- Born: 29 January 1938 (age 88) Gießen, Germany
- Spouse: ; Birgitta af Klercker ​ ​(m. 1970; div. 1979)​ ; Marie-Christine Heftler-Louiche ​ ​(m. 1979)​
- Issue: Prince Sebastian Princess Natascha Princess Marie

Names
- Robin Alexander Wolfgang Udo Eugen Wilhelm Gottfried
- House: Sayn-Wittgenstein-Berleburg
- Father: Gustav Albrecht, 5th Prince of Sayn-Wittgenstein-Berleburg
- Mother: Margareta Fouché d'Otrante

= Prince Robin of Sayn-Wittgenstein-Berleburg =

German noble

Prince Robin of Sayn-Wittgenstein-Berleburg (Robin Alexander Wolfgang Udo Eugen Wilhelm Gottfried; born 29 January 1938) is the son of Gustav Albrecht, 5th Prince of Sayn-Wittgenstein-Berleburg and his wife, Franco-Swedish noblewoman Margareta Fouché d'Otrante.
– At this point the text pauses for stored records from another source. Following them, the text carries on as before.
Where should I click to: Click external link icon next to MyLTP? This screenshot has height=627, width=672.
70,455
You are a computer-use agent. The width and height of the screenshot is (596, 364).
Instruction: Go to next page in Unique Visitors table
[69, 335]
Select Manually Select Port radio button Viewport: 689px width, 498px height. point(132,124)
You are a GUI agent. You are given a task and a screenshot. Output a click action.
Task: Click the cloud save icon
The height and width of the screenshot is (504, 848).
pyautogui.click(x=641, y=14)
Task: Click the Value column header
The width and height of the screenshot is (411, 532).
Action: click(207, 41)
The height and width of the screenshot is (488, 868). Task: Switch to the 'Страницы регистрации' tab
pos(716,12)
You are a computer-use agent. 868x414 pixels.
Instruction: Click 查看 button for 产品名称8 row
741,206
A banker, he married, firstly, in New York 29 January 1970 (and divorced in 1979) Swedish noblewoman Birgitta af Klercker, born in Stockholm in 1942, with whom he had issue;
- Prince Sebastian of Sayn-Wittgenstein-Berleburg, born in New York 30 January 1971, married 2002 to Julie Toussaint, by whom he had three children.
- Princess Natascha of Sayn-Wittgenstein-Berleburg, born in New York 24 November 1973, married 2008 to Don Eugenio Litta-Modignani, Marchese di Menzago e Vinago, by whom she had one daughter.
He married, secondly, 29 November 1979 Marie-Christine Heftler-Louiche, born in Paris 1938, and had issue.
- Princess Marie of Sayn-Wittgenstein-Berleburg, born in Paris 11 July 1980, married 2005 to Olivier Le Maire.
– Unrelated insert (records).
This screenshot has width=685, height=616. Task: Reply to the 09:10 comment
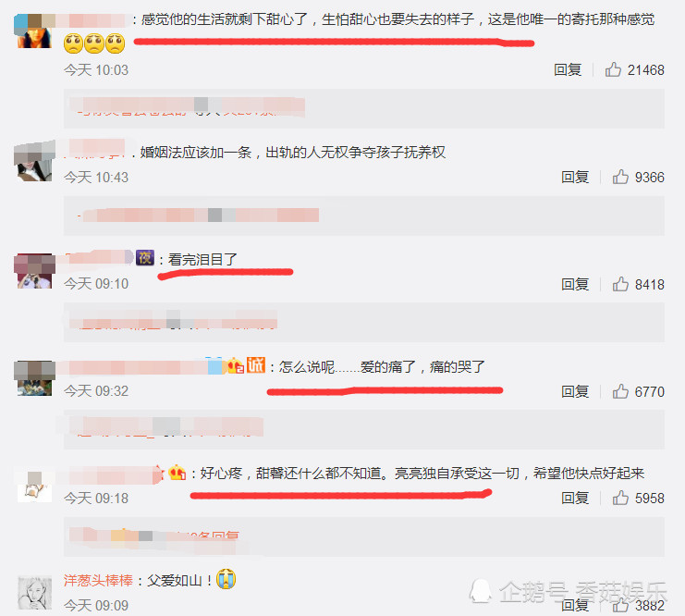[x=575, y=285]
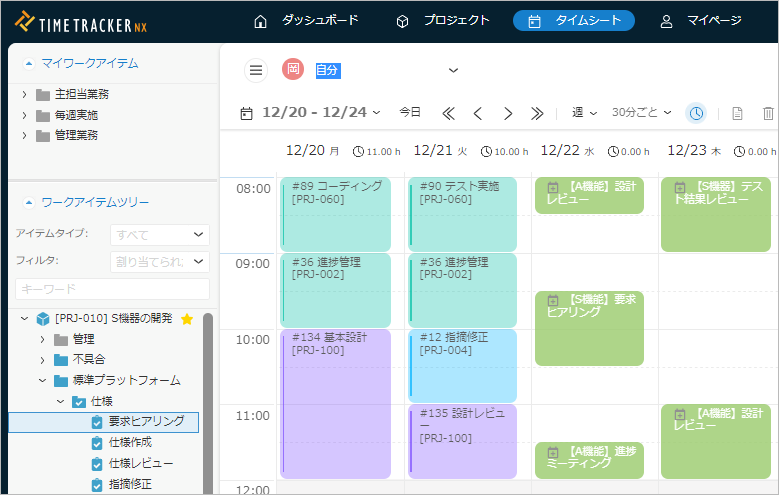Click the star favorite icon on PRJ-010
This screenshot has width=779, height=495.
pos(187,319)
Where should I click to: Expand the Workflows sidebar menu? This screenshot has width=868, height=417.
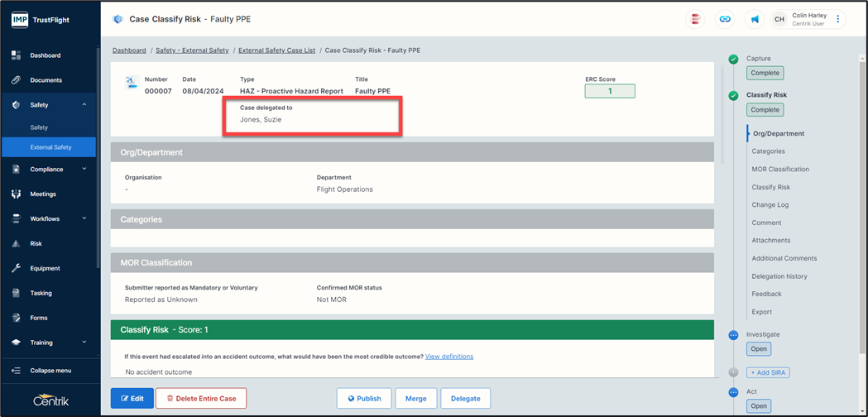(x=84, y=218)
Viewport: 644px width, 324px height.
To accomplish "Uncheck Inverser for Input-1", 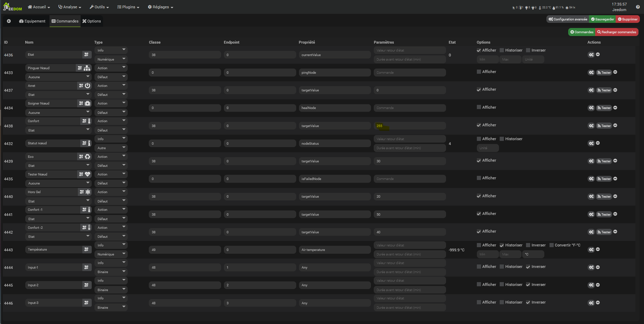I will [528, 267].
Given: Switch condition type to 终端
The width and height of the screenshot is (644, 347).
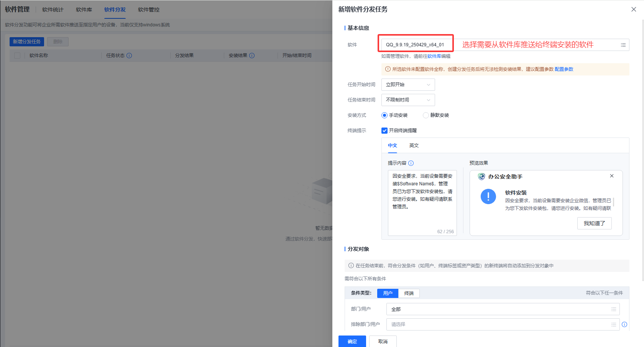Looking at the screenshot, I should [409, 293].
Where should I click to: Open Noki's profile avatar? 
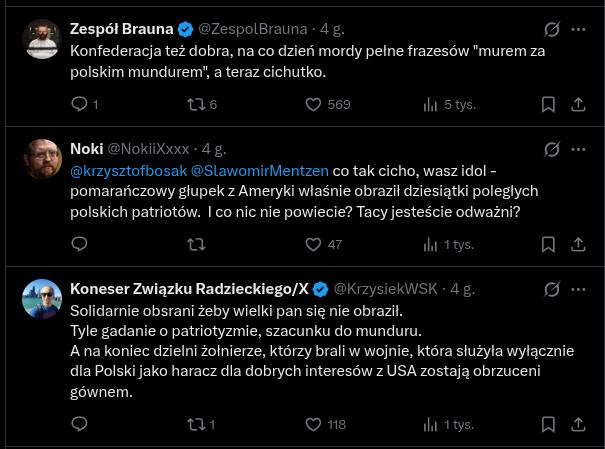(42, 159)
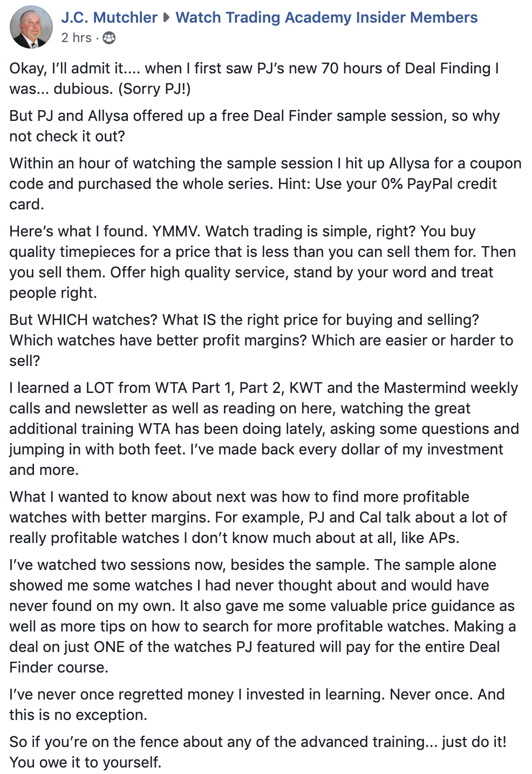
Task: Click the group members privacy icon
Action: pyautogui.click(x=108, y=38)
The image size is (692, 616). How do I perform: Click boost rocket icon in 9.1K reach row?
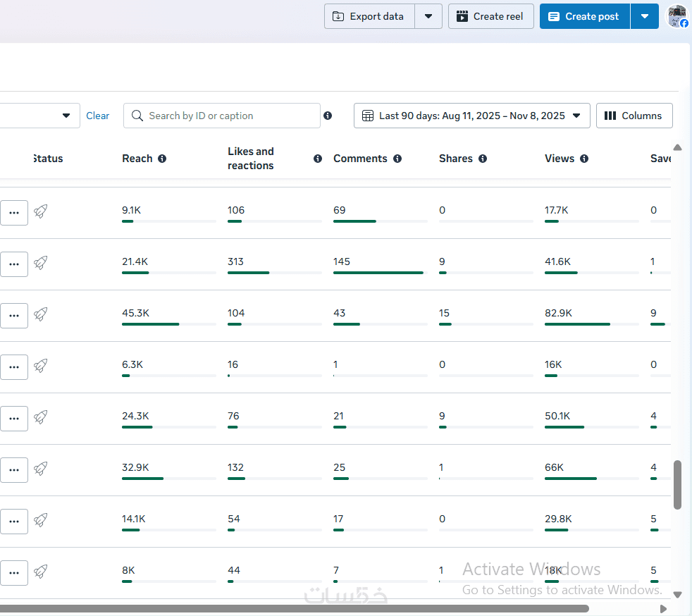(41, 211)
Robin is a younger brother of Richard, 6th Prince of Sayn-Wittgenstein-Berleburg, husband of Princess Benedikte of Denmark. Because she maintained her responsibilities as a princess in her native land after marriage and spends a substantial portion of her time there, she retained the prospect of transmitting Danish succession rights to her own children under specific conditions. No final ruling on the dynastic status in Denmark of his brother's son, Prince Gustav having been issued, Robin and, after him, his son Sebastian and grandson Ferdinand followed Gustav in the line of succession to inherit the Berleburg legacy in the event Gustav were to renounce it to take up permanent residence in Denmark, or if he were to die without any direct male heirs until the birth of Prince Gustav Albrecht, son of the 7th Prince, in 2023.